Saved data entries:
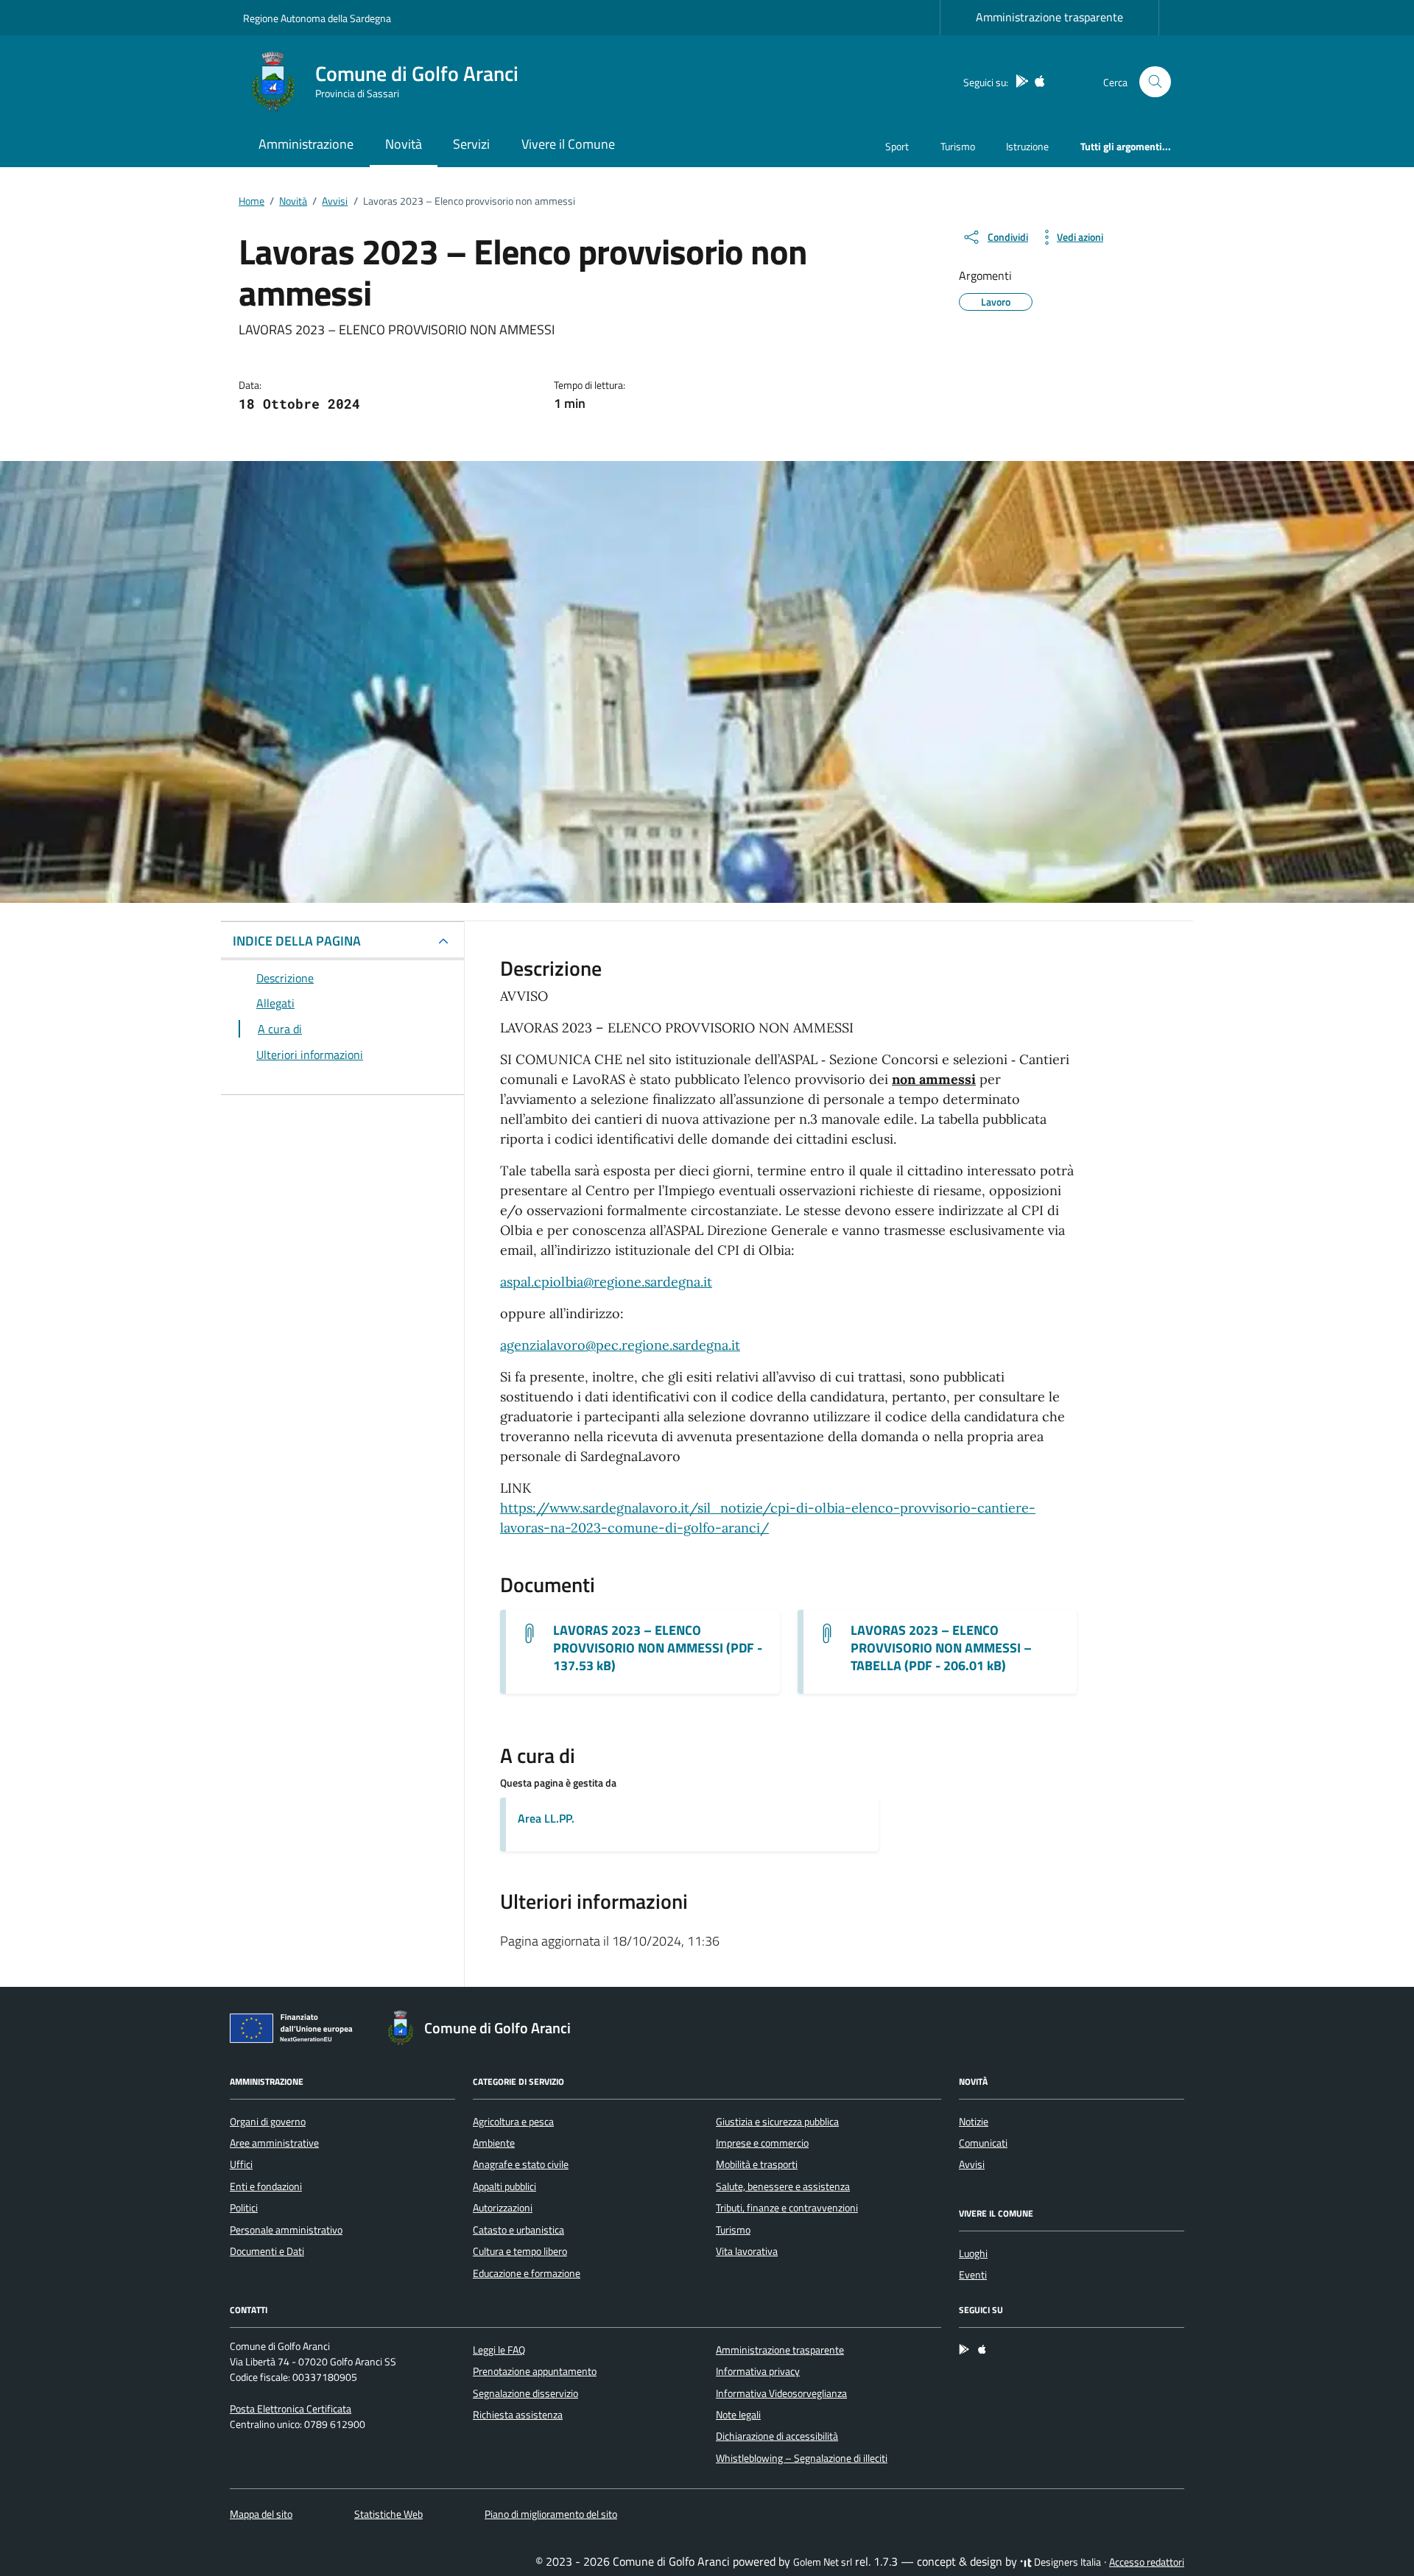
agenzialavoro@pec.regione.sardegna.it (620, 1345)
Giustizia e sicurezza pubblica (777, 2122)
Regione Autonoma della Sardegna (317, 18)
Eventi (973, 2275)
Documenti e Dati (267, 2251)
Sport (897, 146)
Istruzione (1027, 146)
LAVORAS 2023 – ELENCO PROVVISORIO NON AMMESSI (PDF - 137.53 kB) (657, 1648)
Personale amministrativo (286, 2230)
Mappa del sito (261, 2514)
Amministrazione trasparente (1049, 17)
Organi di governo (268, 2122)
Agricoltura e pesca (513, 2122)
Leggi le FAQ (499, 2350)
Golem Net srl (822, 2562)
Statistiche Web (388, 2514)
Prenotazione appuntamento (535, 2371)
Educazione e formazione (526, 2273)
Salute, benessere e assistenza (783, 2186)
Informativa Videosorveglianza (781, 2393)
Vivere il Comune (568, 144)
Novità (403, 144)
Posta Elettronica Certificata (290, 2409)
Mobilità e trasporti (757, 2164)
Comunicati (983, 2143)
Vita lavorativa (747, 2251)
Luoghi (973, 2253)
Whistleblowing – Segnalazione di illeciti (801, 2458)
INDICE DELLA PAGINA (297, 941)
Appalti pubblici (504, 2186)
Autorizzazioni (502, 2208)
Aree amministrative (274, 2143)
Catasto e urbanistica (518, 2230)
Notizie (973, 2122)
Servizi (471, 144)
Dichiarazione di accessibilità (777, 2436)
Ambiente (494, 2143)
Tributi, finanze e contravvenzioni (787, 2208)
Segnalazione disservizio (525, 2393)
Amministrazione (306, 144)
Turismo (957, 146)
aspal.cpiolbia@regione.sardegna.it (606, 1281)
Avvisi (972, 2164)
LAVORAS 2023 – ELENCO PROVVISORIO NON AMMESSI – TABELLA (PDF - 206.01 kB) (941, 1648)
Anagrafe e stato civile (521, 2164)
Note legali (738, 2415)
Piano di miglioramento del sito (551, 2514)
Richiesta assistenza (518, 2415)
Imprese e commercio (762, 2143)
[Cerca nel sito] (1155, 82)
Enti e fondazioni (266, 2186)
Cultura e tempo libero (520, 2251)
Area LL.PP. (546, 1818)
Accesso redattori (1146, 2562)
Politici (244, 2208)
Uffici (241, 2164)
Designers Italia (1066, 2562)
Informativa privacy (758, 2371)
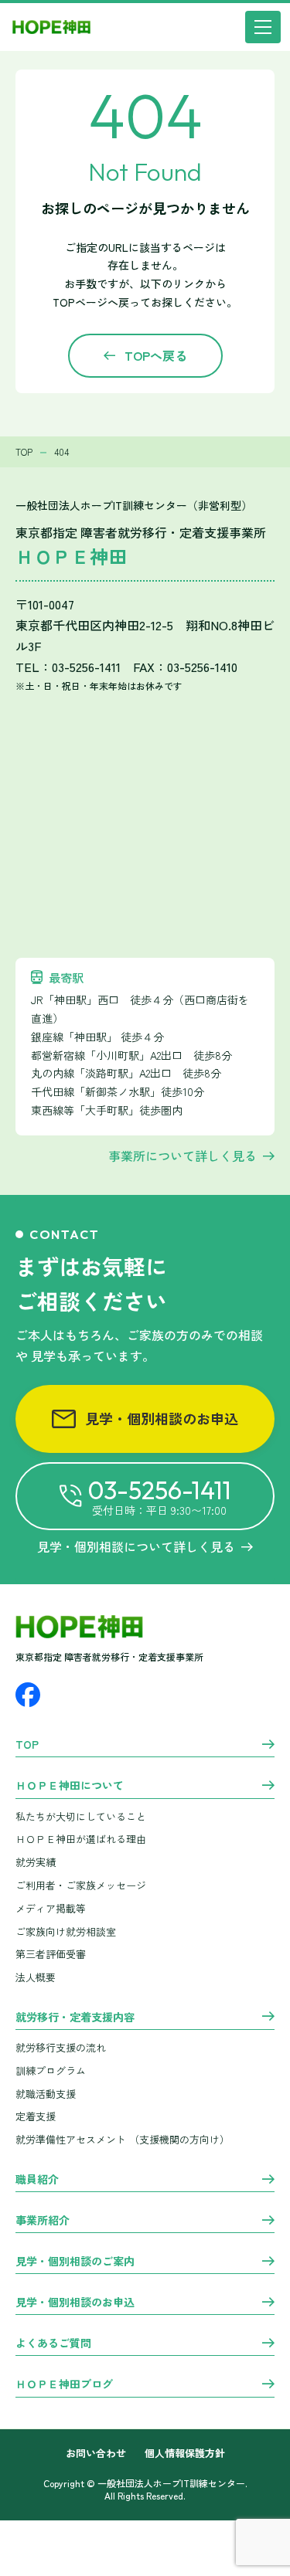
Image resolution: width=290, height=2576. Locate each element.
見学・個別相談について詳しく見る (136, 1546)
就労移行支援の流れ (60, 2047)
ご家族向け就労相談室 (65, 1931)
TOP (27, 1745)
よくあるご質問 (53, 2343)
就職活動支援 (45, 2093)
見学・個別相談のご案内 (75, 2262)
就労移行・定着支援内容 (75, 2017)
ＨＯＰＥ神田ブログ (64, 2384)
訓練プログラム (50, 2070)
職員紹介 (37, 2180)
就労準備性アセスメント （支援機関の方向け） (122, 2139)
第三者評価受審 (50, 1953)
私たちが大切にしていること (80, 1816)
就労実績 (35, 1862)
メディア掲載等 (50, 1908)
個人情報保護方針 (185, 2453)
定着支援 (35, 2116)
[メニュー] (263, 27)
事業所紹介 (42, 2221)
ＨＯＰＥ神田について (69, 1786)
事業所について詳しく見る (182, 1155)
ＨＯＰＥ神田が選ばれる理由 (80, 1838)
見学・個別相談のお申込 (161, 1418)
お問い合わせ (96, 2453)
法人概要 (35, 1977)
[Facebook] (27, 1694)
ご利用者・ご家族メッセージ (80, 1885)
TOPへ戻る (156, 355)
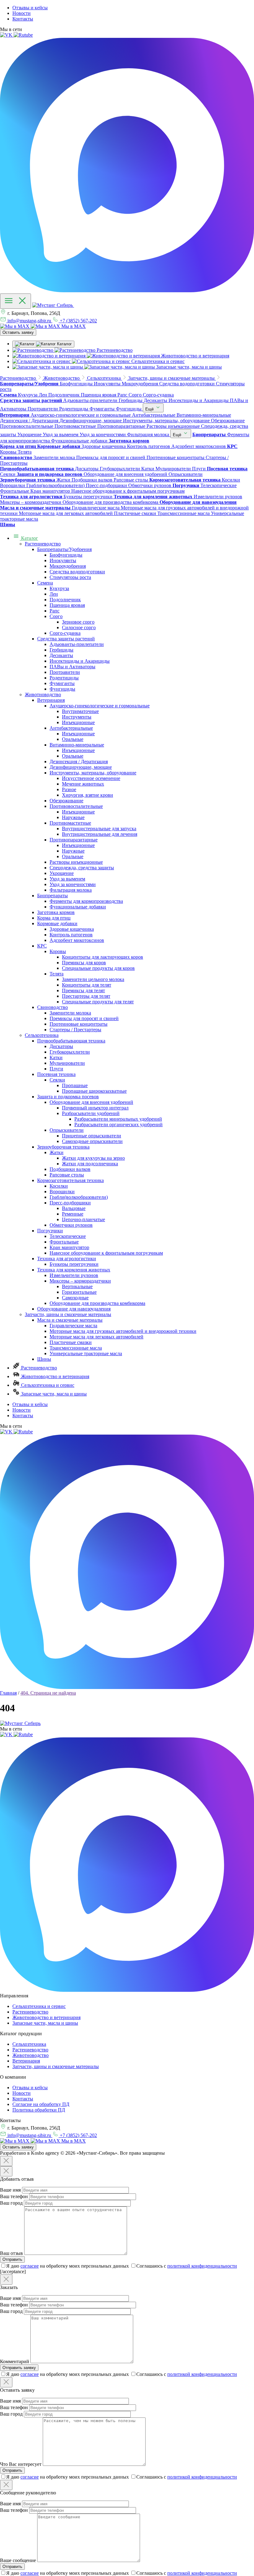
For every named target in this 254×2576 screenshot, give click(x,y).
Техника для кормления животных (73, 1269)
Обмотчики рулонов (71, 1225)
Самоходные (75, 1297)
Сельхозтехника (42, 1035)
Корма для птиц (54, 918)
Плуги (56, 1068)
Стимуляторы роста (70, 577)
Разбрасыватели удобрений (91, 1113)
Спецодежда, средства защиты (82, 867)
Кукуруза (59, 588)
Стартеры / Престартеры (75, 1029)
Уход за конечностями (73, 884)
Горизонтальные (79, 1292)
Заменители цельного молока (93, 979)
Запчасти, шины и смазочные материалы (68, 1314)
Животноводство (43, 694)
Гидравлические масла (73, 1325)
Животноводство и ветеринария (54, 1376)
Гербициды (61, 649)
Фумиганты (62, 683)
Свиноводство (52, 1007)
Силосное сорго (79, 627)
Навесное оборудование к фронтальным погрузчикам (106, 1253)
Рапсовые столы (67, 1174)
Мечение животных (83, 783)
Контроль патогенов (71, 934)
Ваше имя (10, 2190)
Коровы (58, 951)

WHAT THE TASK ASKS:
Print exactly the lines above from the one with "Statistiche Web (388, 2514)" to the one with "Whistleblowing – Segnalazione", including both.

OUTPUT FOR THIS TASK:
Statistiche Web (388, 2514)
Prenotazione appuntamento (535, 2371)
Educazione e formazione (526, 2273)
Salute, benessere e assistenza (783, 2186)
Informativa Videosorveglianza (781, 2393)
Vivere il Comune (568, 144)
Novità (403, 144)
Posta Elettronica Certificata (290, 2409)
Mobilità e trasporti (757, 2164)
Comunicati (983, 2143)
Vita lavorativa (747, 2251)
Luoghi (973, 2253)
Whistleblowing – Segnalazione di illeciti (801, 2458)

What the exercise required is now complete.